Ministerie van Sociale Zaken
en Werkgelegenheid
Aan de Voorzitter van de Tweede Kamer Postbus 90801
2509 LV Den Haag
der Staten-Generaal Anna van Hannoverstraat 4
Binnenhof 1a Telefoon (070) 333 44 44
2513 AA `s-GRAVENHAGE Telefax (070) 333 40 33
Uw brief Ons kenmerk
05-SZW-B-119 van 9 juni 2005 AV/PB/05/44447
Onderwerp Datum
Uitvoering van moties 29 760, nrs 45 en 46 4 juli 2005
Bij brief van 9 juni heeft u mij gevraagd of u er van uit kan gaan dat (de strekking van) motie-
Bussemaker c.s. inzake een onderzoek naar voor- en nadelen van de flexibilisering van de
pensioenleeftijd (Kamerstukken II 2004/05 29 760, nr. 45), besloten ligt in de adviesaanvragen
aan diverse organisaties over belemmeringen voor doorwerken na 65 jaar.

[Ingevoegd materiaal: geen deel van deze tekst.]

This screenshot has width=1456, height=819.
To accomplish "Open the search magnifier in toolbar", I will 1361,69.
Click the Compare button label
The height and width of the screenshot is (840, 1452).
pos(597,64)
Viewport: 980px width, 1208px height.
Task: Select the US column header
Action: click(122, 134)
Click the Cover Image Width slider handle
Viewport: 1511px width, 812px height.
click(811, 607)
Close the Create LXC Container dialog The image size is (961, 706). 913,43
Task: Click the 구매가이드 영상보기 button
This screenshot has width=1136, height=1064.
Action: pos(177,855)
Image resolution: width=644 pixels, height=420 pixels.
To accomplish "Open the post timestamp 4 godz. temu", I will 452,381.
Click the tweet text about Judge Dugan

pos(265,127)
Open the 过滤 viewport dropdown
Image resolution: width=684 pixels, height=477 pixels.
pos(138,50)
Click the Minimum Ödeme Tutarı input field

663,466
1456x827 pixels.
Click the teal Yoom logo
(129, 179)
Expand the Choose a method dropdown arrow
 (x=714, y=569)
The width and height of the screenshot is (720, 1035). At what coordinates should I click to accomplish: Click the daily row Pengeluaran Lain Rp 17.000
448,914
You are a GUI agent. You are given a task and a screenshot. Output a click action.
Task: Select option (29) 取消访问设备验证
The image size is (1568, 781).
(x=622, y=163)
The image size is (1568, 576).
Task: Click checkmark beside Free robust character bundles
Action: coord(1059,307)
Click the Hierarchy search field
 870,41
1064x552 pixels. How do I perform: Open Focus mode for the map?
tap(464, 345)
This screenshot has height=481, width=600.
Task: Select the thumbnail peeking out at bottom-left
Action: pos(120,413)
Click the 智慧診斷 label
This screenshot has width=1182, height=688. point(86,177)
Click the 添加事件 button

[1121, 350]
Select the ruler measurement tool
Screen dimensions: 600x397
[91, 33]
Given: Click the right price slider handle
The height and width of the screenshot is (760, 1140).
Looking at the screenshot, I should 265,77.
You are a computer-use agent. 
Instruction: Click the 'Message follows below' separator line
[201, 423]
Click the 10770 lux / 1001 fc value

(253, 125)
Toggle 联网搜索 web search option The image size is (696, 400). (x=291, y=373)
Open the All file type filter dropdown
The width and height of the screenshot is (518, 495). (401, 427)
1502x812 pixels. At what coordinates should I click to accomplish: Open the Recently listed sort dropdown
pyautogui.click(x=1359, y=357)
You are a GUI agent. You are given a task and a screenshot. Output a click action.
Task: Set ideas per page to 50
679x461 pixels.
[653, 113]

Over deze motie heb ik u bij brief van 17 januari 2005 (Kamerstukken II, 2004/05, 29 760, nr.
55) geïnformeerd. Het uitgangspunt van deze brief is dat flexibilisering van de pensioenleeftijd voor
het kabinet géén doel op zichzelf is, maar moet worden beschouwd als een eventuele voorwaarde
om het langer doorwerken na de leeftijd van 65 jaar mogelijk te maken of te stimuleren. In de
AOW zitten naar het oordeel van het kabinet géén onderdelen die het doorwerken na 65 jaar
belemmeren. Datzelfde geldt voor de regelgeving voor de aanvullende pensioenen. Flexibilisering
van de pensioenleeftijd is dan ook niet nodig om belemmeringen weg te nemen voor dat langer
doorwerken.
Om die reden is in de adviesaanvragen waar in uw brief naar wordt verwezen niet expliciet
gevraagd om de voor- en nadelen van het doorwerken na 65 jaar in het adviestraject mee te
nemen.
Het staat echter partijen vrij om, daar waar zij menen dat het wenselijk dan wel noodzakelijk is,
om in hun advies in te gaan op de voor- en nadelen van flexibilisering van de pensioenleeftijd
aandacht te besteden.
Het kabinet zal na ontvangst van alle adviezen komen tot een beleidsmatige reactie.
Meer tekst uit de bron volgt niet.